**Фрагмент страницы:**
Мудрый Юрист

Роль эллинистической монархии в формировании правовой базы межгосударственных отношений (IV - I вв. До н.э.)

Эллинистический период дает уникальную возможность для историков права проследить возникновение, становление и эволюцию весьма разнохарактерных субъектов правовых отношений, задействованных в едином политико-правовом пространстве, самим своим существованием порождавших новые институты правового регулирования.

Одной из важнейших тенденций развития правового регулирования общественных отношений Античности стало усиление роли такого правообразующего фактора, как воля монарха. Нельзя забывать, что наиболее значительные эллинистические государства были монархиями. К таковым относятся монархии Антигонидов, Селевкидов, Птолемеев, Атталидов.

**Исходные данные:**
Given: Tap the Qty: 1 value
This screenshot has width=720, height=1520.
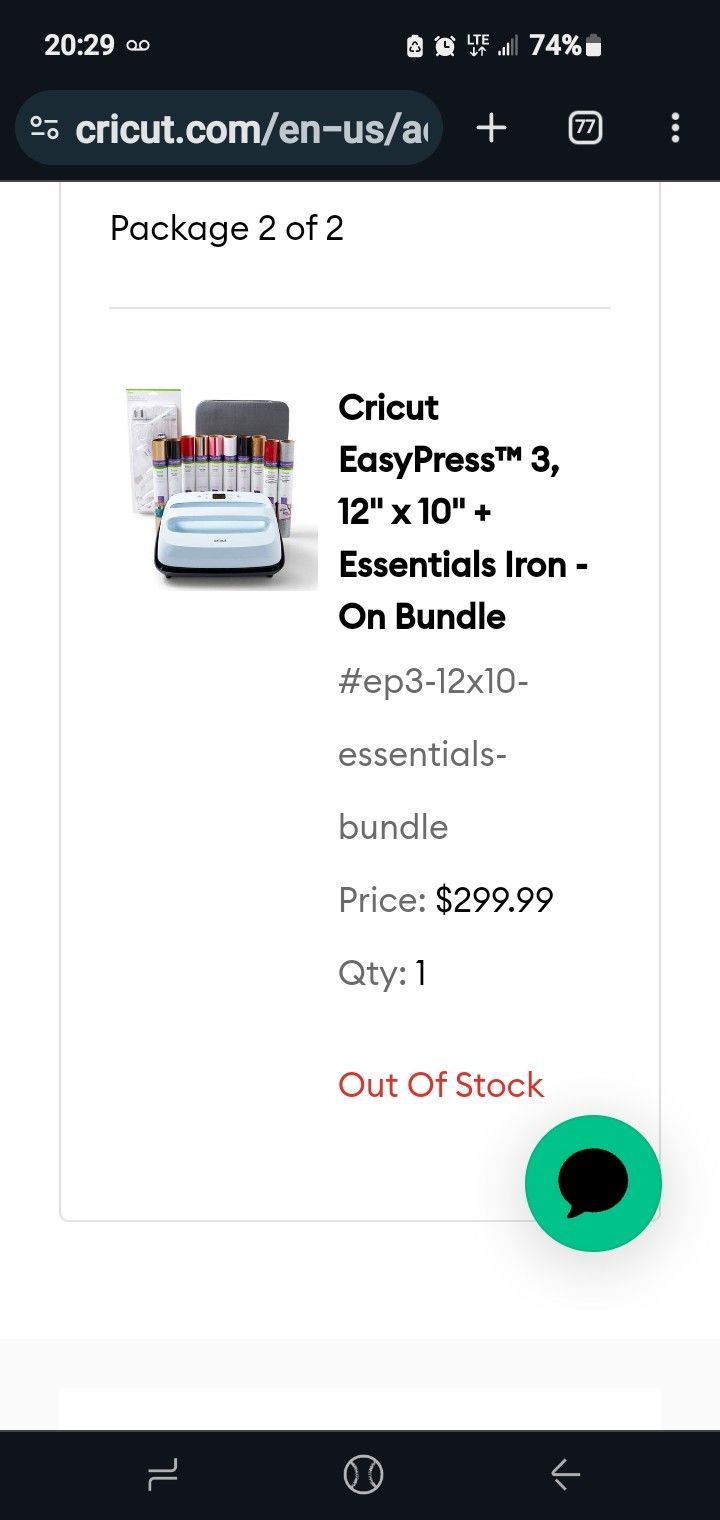Looking at the screenshot, I should (380, 972).
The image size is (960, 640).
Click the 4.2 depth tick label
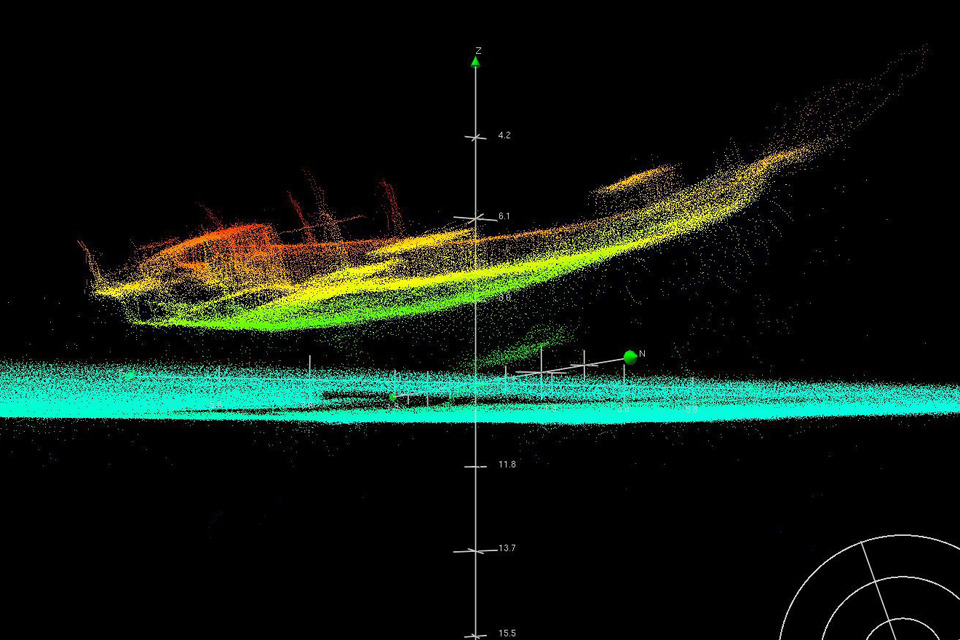[x=504, y=135]
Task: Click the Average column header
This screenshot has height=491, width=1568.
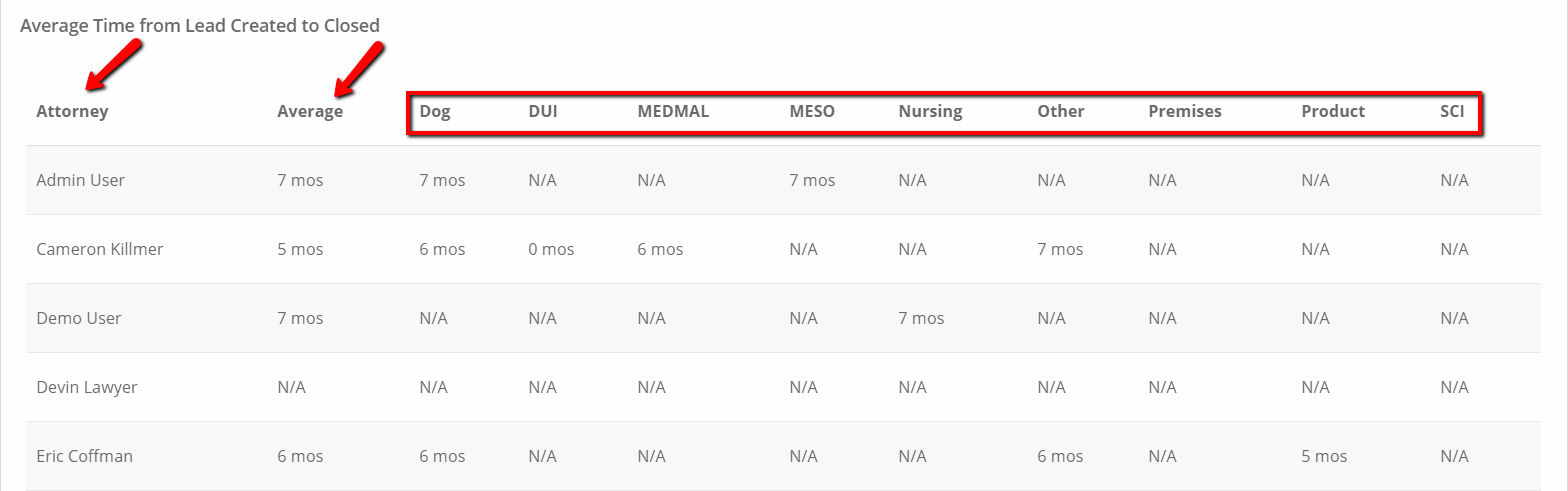Action: click(310, 111)
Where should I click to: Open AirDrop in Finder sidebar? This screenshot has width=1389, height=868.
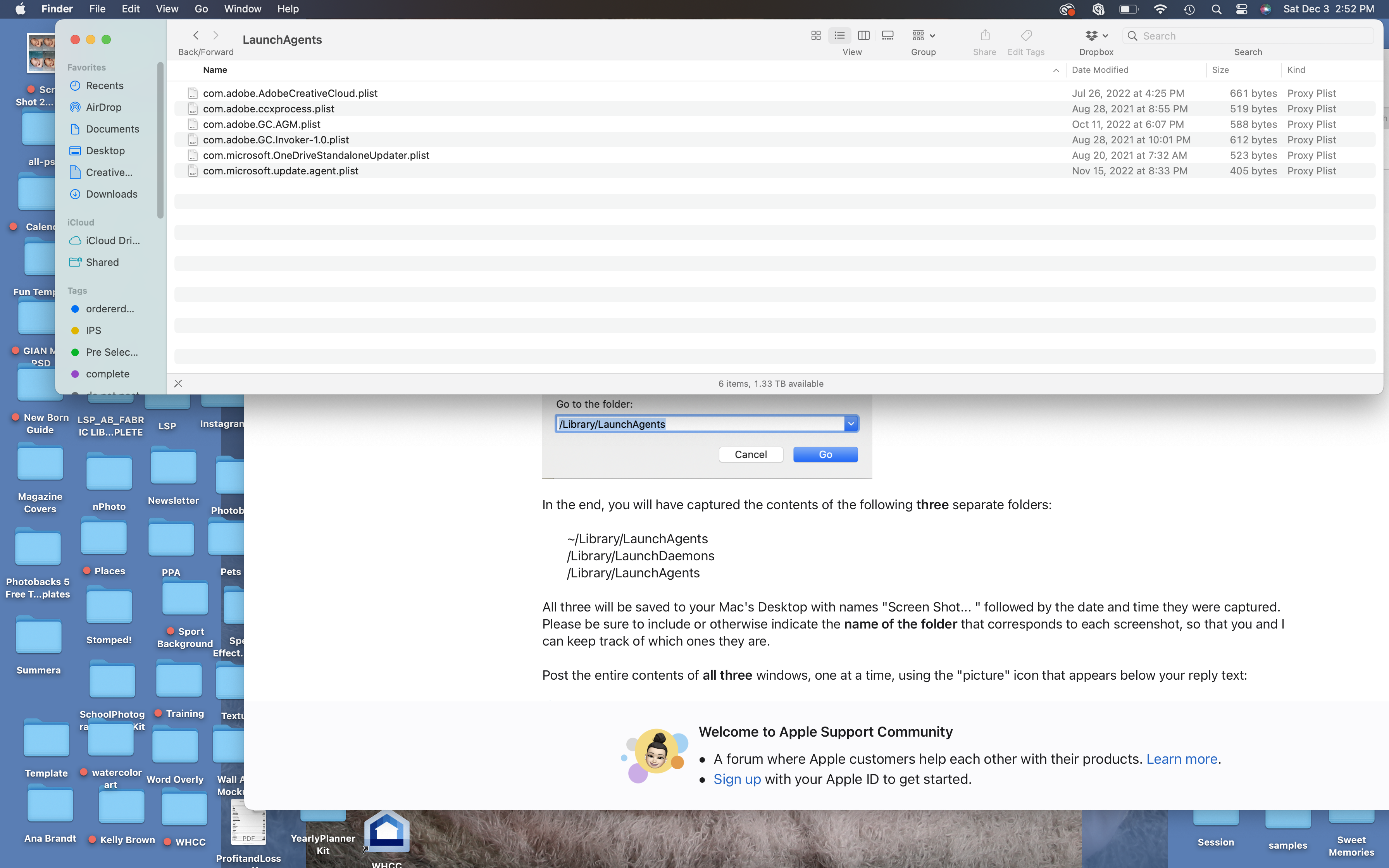[103, 107]
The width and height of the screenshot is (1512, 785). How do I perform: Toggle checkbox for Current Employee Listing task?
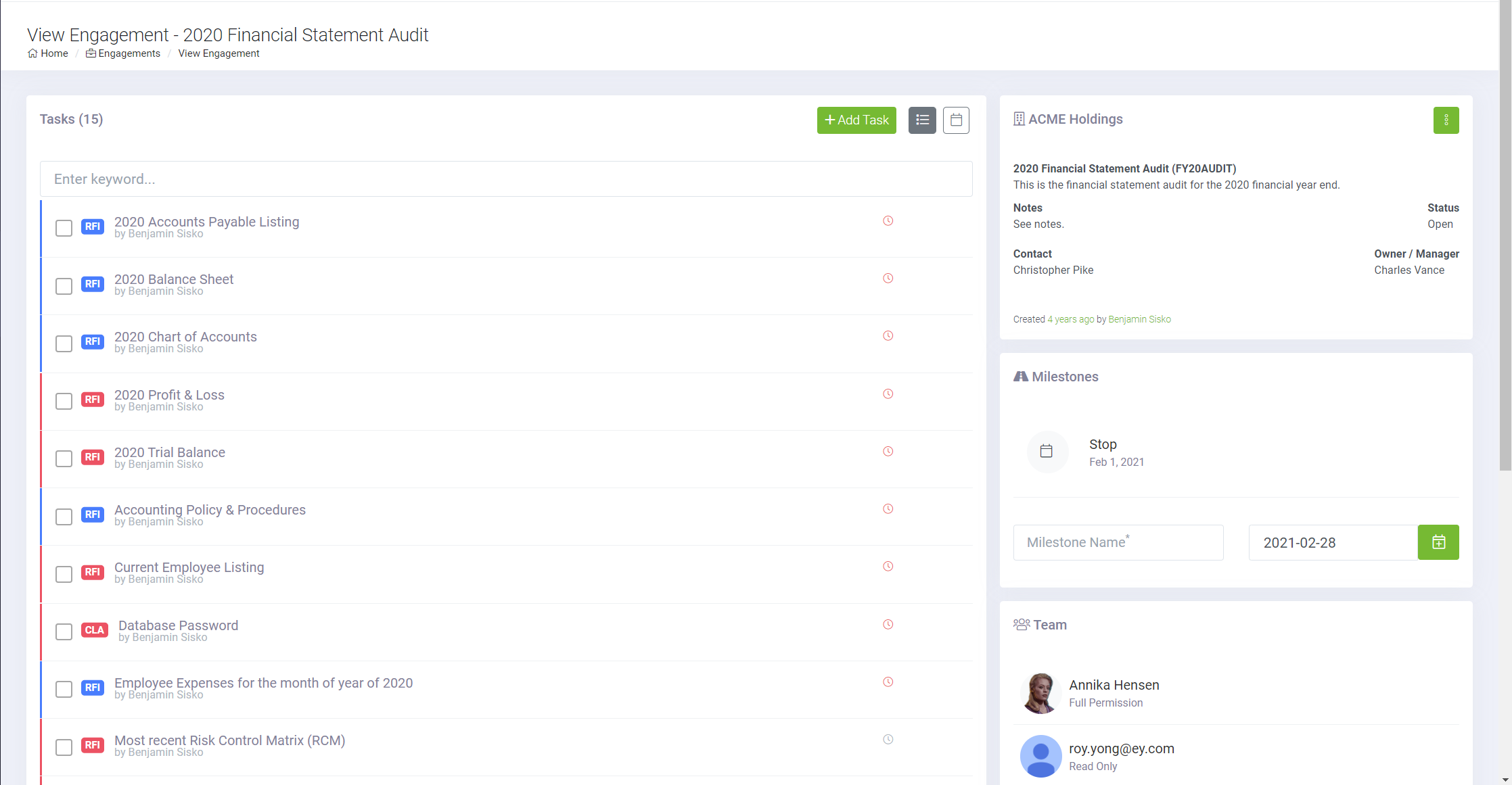[62, 574]
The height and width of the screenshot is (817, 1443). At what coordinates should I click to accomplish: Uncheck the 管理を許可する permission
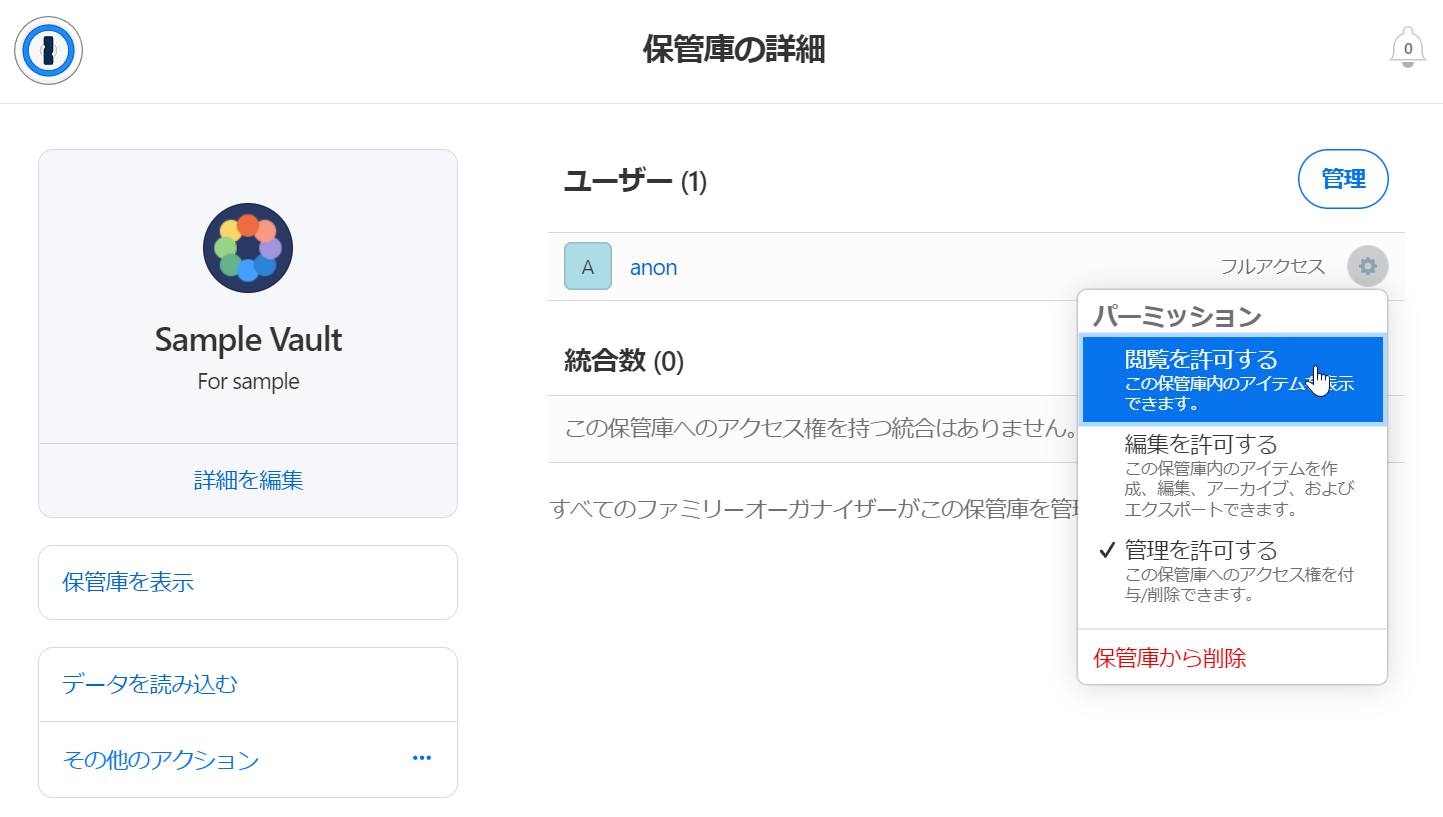coord(1233,571)
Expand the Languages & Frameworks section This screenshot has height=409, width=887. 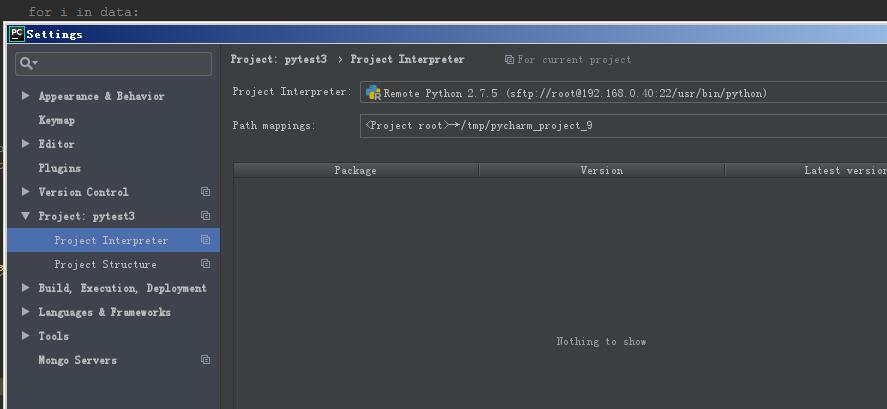[x=25, y=312]
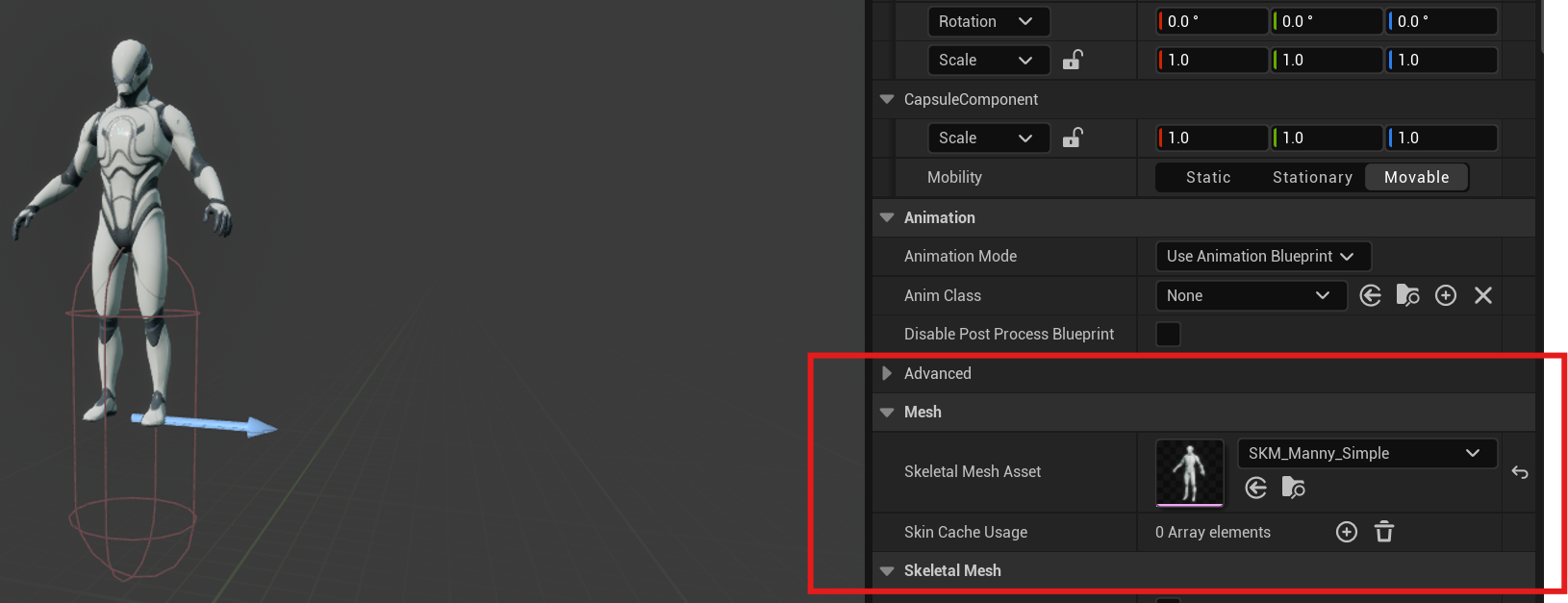Set Mobility to Stationary
Image resolution: width=1568 pixels, height=603 pixels.
(1312, 177)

**Цель A:**
Какие монархии фрагмент об эллинистической монархии относит к наиболее значительным эллинистическим государствам?
**Цель B:**
Перепишите из фрагмента об эллинистической монархии без изменений текст от слов «Эллинистический период дает» до слов «Селевкидов, Птолемеев, Атталидов.».

**Верный ответ A:**
Монархии Антигонидов, Селевкидов, Птолемеев и Атталидов.

**Верный ответ B:**
Эллинистический период дает уникальную возможность для историков права проследить возникновение, становление и эволюцию весьма разнохарактерных субъектов правовых отношений, задействованных в едином политико-правовом пространстве, самим своим существованием порождавших новые институты правового регулирования.

Одной из важнейших тенденций развития правового регулирования общественных отношений Античности стало усиление роли такого правообразующего фактора, как воля монарха. Нельзя забывать, что наиболее значительные эллинистические государства были монархиями. К таковым относятся монархии Антигонидов, Селевкидов, Птолемеев, Атталидов.